NCAA creates a problem rather than solves one

The NCAA rules about NIL defer to state law regarding if and how athletes are allowed to monetize themselves. The few things schools cannot do are directly pay a player for their performance, promise money, or carry out NIL deals for an athlete’s commitment or enrollment. These rules are highly contested as the NCAA claims certain state laws violate NCAA rules and some state’s attorneys have sued the NCAA claiming the NCAA violates antitrust laws when its rules barred universities from recruiting with NIL.

This made for an extremely gray regulatory environment that was going to necessitate a Matthew Sluka situation. Because the NCAA deferred to states almost entirely rather than attempting to implement a uniform system or ask Congress for help, there is no consistent law for athletes to look to when seeking recruitment. Furthermore, although it is against NCAA rules to directly pay for players to come to their school or promise NIL deals for their commitment, we have two cases, Rashada and Sluka, in which players are already claiming that is exactly what happened and those are only the two who decided to speak out about it.

How can Sluka just leave in the middle of the season?

Two rules enable Sluka (or any football player) to leave like this. The first is an eligibility rule that was changed in 2018. The second is the rule barring direct pay for play. In college football, the NCAA historically allowed players to have five years of school to “use” four years of eligibility, and to not use one of those years, a player received a redshirt designation. However, if an athlete played in a single snap of any game, they used a year of eligibility. The eligibility requirements for redshirting changed in 2018 to give coaches more time to evaluate their teams in game. Currently, this rule is being considered for expansion to every sport. Sluka’s redshirt decision was not the intended use of the rule, but due to the NCAA’s lack of foresight he was able to use it, nonetheless. Because NIL is explicitly not pay-for-play, NIL deals can’t have any terms for performance or participation with the team which enables Sluka to leave, even if there was a bona fide NIL agreement in place.

Sluka’s agreement was verbal

It is not clear who is at fault in the dispute between Sluka and UNLV. Even if one is always on the side of the athlete in these disputes, Sluka has an agent representing him, who did not secure a written deal. This appears negligent of Sluka’s agent, if the promises by UNLV were made. The end result of Sluka’s case does not matter as much as the issues it highlights: who is exactly responsible for meeting NIL commitments; is it possible to enforce uneven state laws regarding NIL especially as those states are suing the NCAA to not enforce them; is the NCAA capable of enforcing its regulations, let alone the varying state regulations; and are players who were promised pay for play deals allowed to attempt to enforce those contracts. All of these issues can only be solved by Congress.

Congress needs to finally step in

The disputes on using NIL as recruiting enticements between the NCAA and states are the quintessential reason why Congress needs to step in and create federal legislation.
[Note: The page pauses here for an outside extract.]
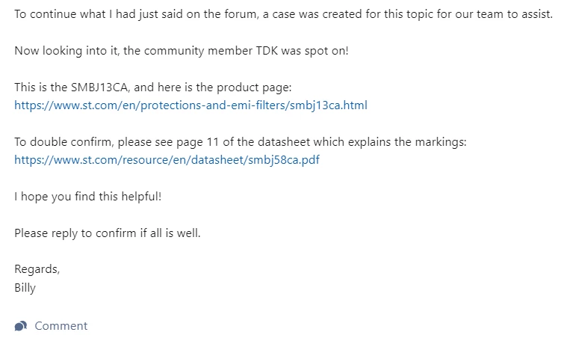Screen dimensions: 564x341
Task: Click the sentence starting 'To double confirm'
Action: tap(241, 142)
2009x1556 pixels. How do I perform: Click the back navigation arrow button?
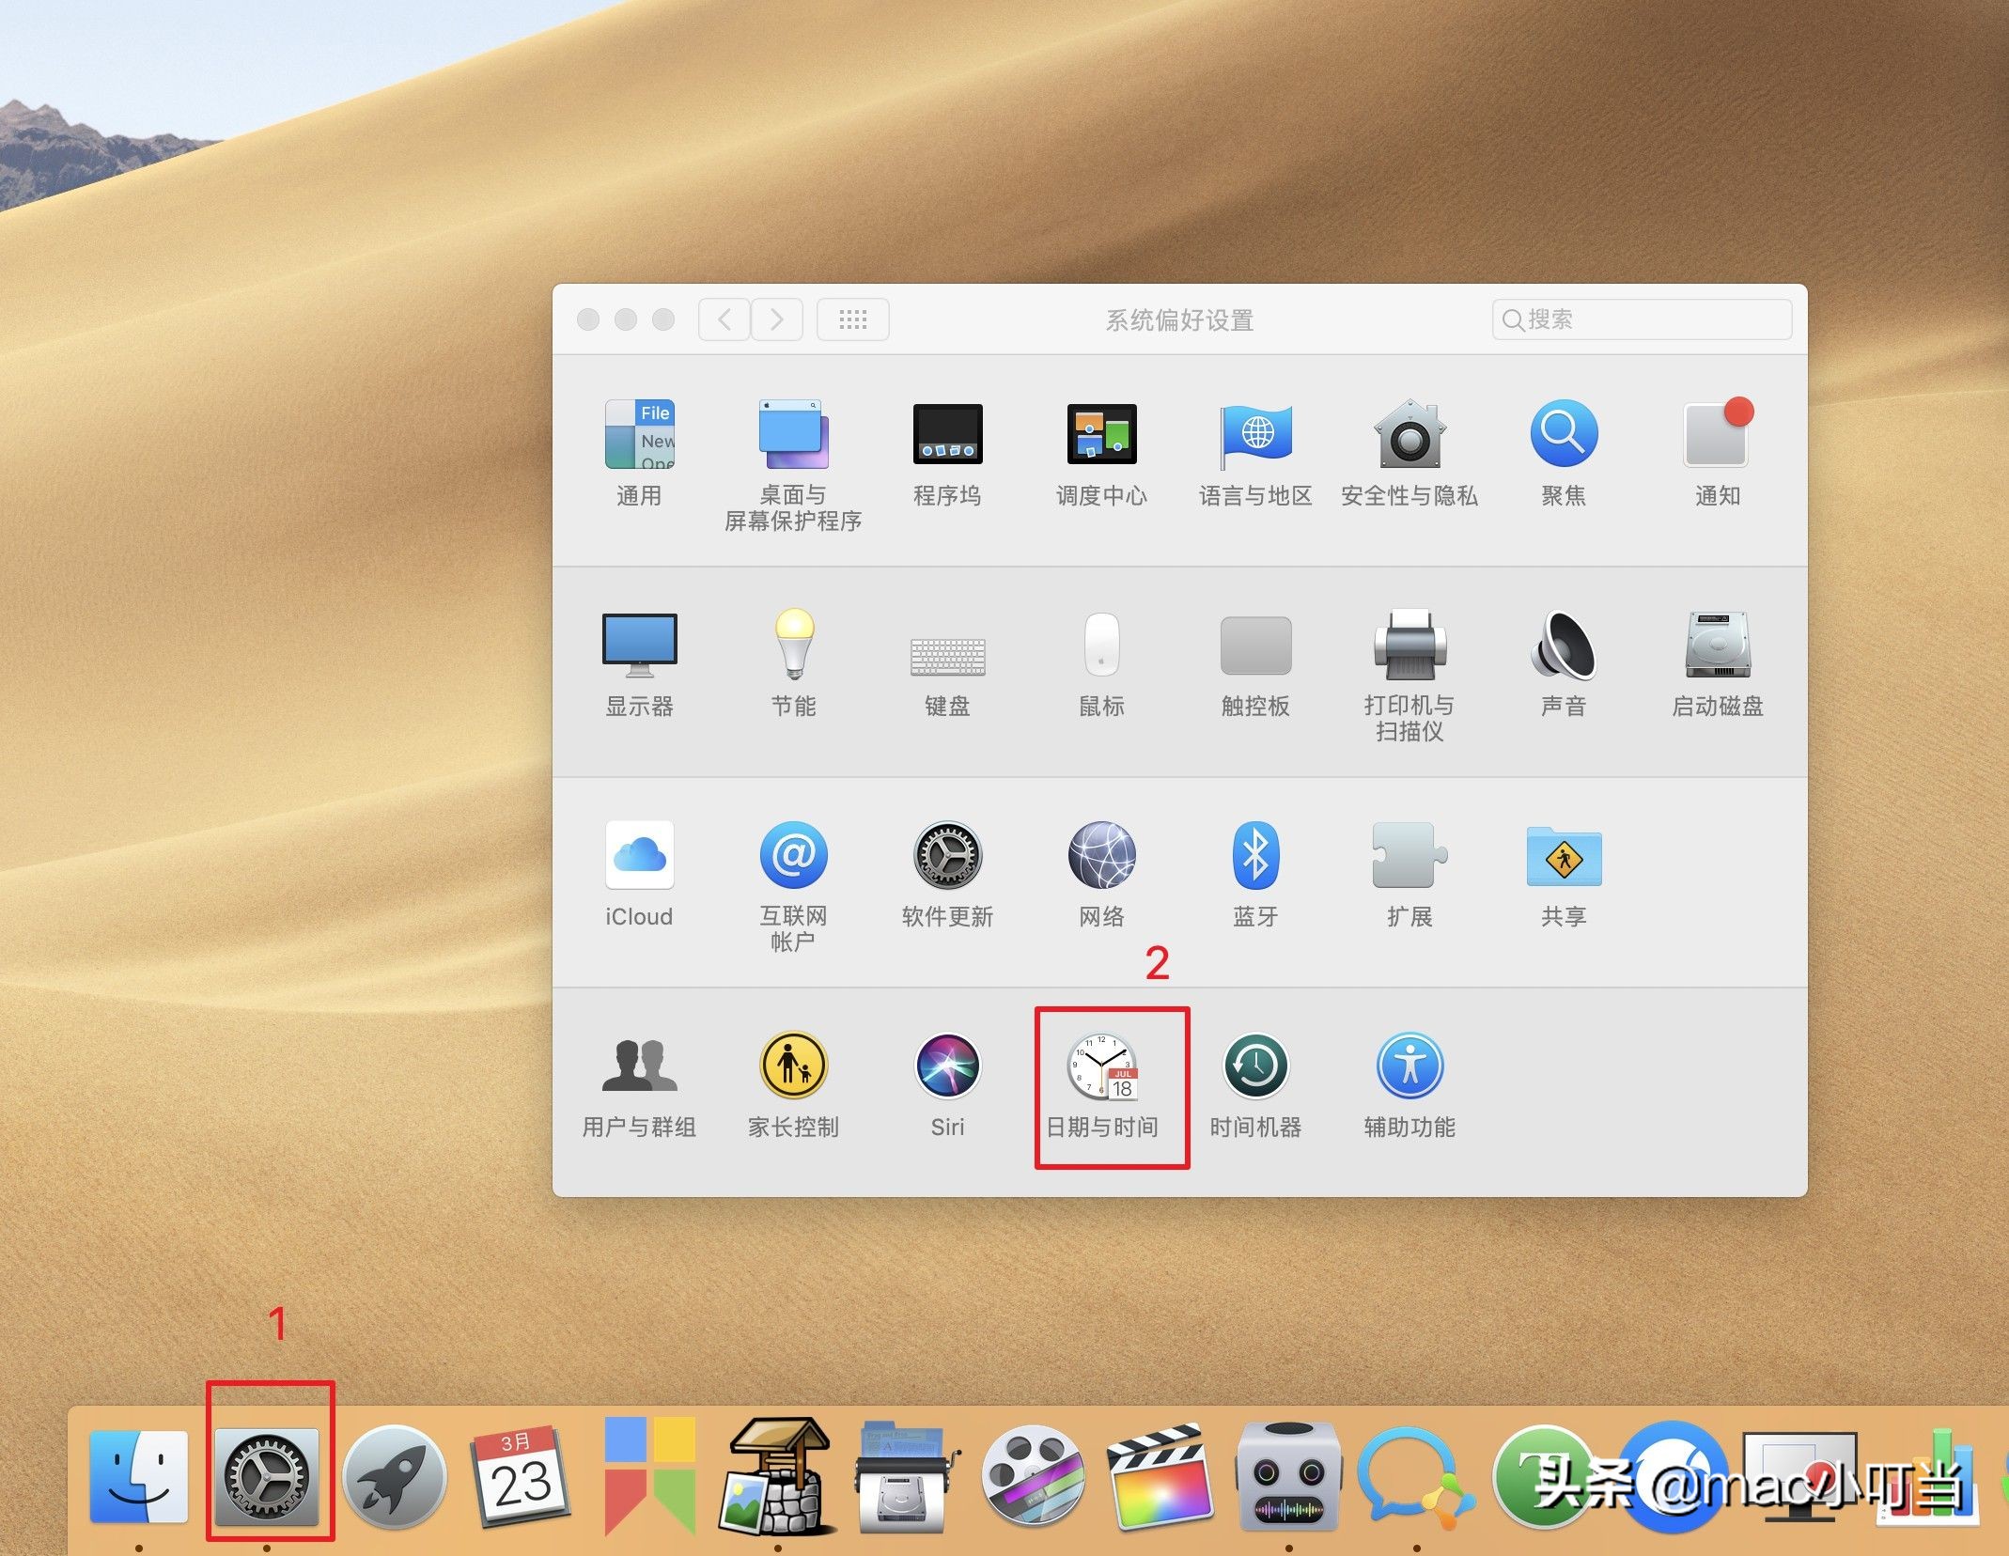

The rules the NCAA have in place currently put athletes in an untenable situation. Almost all of them will never play professional sports and if they want to monetize their skills, college is the one opportunity to do so. This forces athletes to try to maximize their earning potential in a handful of years, if not just one or two. Given that situation, Congress needs to recognize the reality that colleges are very much using NIL to recruit, that largely only athletes suffer the repercussions if the schools do not fulfill the recruitment deals, and the NCAA is helpless in solving this problem.